21 February 2019 – How to Build a Pallet Wood Bookshelf

Generally speaking, I wouldn’t consider myself a method writer. I believe I can write a believable decapitation scene without decapitating anyone myself. Or, at least, I can trust that most readers lack sufficient murder experience to be able to call out any inaccuracies.

So learning the basics of woodworking was a departure for me. My soon-to-be-published novella features an instance of what I’m going to call ‘seductive woodworking’. One character builds a table to impress another character.

In the interests of making this scene being reasonably believable, I went out and learned woodwork skills. And today, I share this knowledge with you!

Presenting:

HOW TO MAKE A VERY NICE BOOKSHELF (WHICH YOU COULD, HYPOTHETICALLY, PUT MY BOOK ON)

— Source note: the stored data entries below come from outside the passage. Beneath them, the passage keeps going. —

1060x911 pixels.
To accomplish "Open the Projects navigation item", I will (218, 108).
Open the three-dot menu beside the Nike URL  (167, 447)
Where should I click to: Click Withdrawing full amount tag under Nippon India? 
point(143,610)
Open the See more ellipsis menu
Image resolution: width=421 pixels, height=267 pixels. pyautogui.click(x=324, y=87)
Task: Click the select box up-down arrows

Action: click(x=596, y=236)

I’m of the opinion that you can never have too many bookshelves. This is possibly because I own too many books. Unfortunately, I don’t have an infinite bookshelf budget/that much floor space. With these limitations in mind, here’s how I went about making a no-fuss wall shelf with very cheap materials.

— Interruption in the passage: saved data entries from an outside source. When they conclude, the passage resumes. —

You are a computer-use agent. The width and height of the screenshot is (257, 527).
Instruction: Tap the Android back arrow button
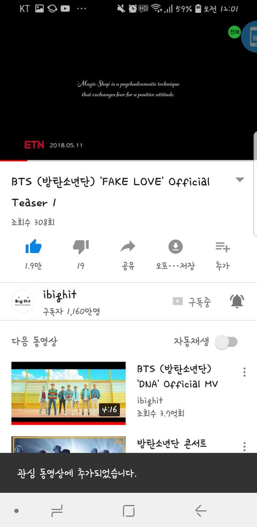pos(201,511)
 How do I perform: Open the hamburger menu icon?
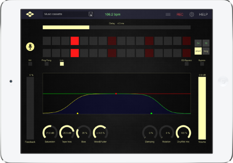click(x=168, y=14)
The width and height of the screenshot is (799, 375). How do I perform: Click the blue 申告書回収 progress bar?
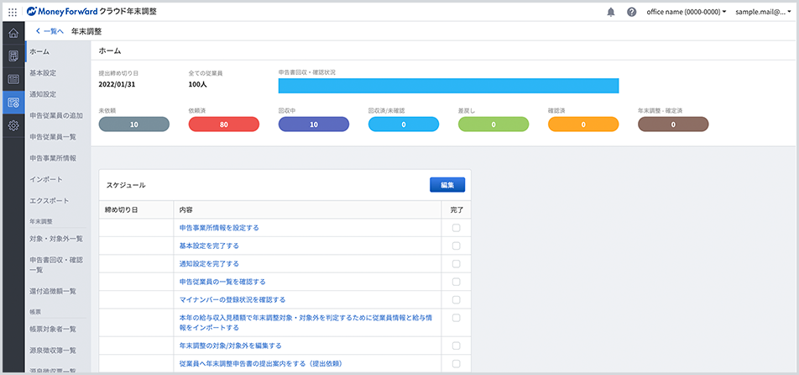[x=448, y=86]
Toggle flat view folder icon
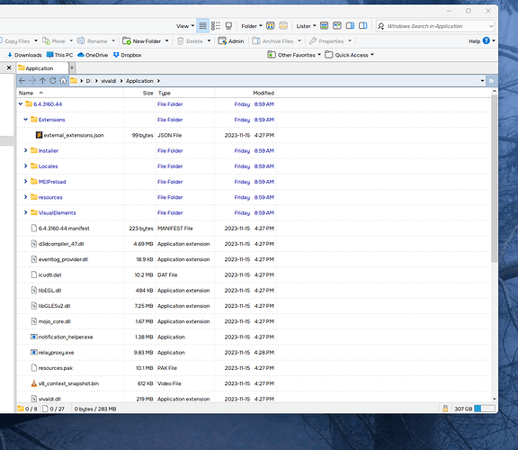This screenshot has height=450, width=518. [270, 26]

This shelf is not difficult to make and, provided you have some basic tools, is very accessible for beginners.

Similar shelves in smaller sizes sell on Amazon for a minimum of $42. I estimate that making this shelf yourself will cost around $20 ($6 for wood, $1 for screws, $5 for brackets, $7 for wood stain and polywax, $1 for sundries). However, I’m basing this on the cost of materials in South Africa converted into US Dollars, so my numbers might be off.

 

You will need:

Materials:

12 x pallet wood planks

2 x 10mm thick pine strips

2 x strap hangers

2 x small L-brackets

2 x large, decorative shelf brackets

Many, many pozidrive screws

  • Some screws must be at least 40mm long because they will be bearing weight
  • Generally, use the largest screws you can get away with

1 x tin of Woodoc 5 Polywax Sealer

1 x wood stain in the colour of your choosing (mine is Imbuia)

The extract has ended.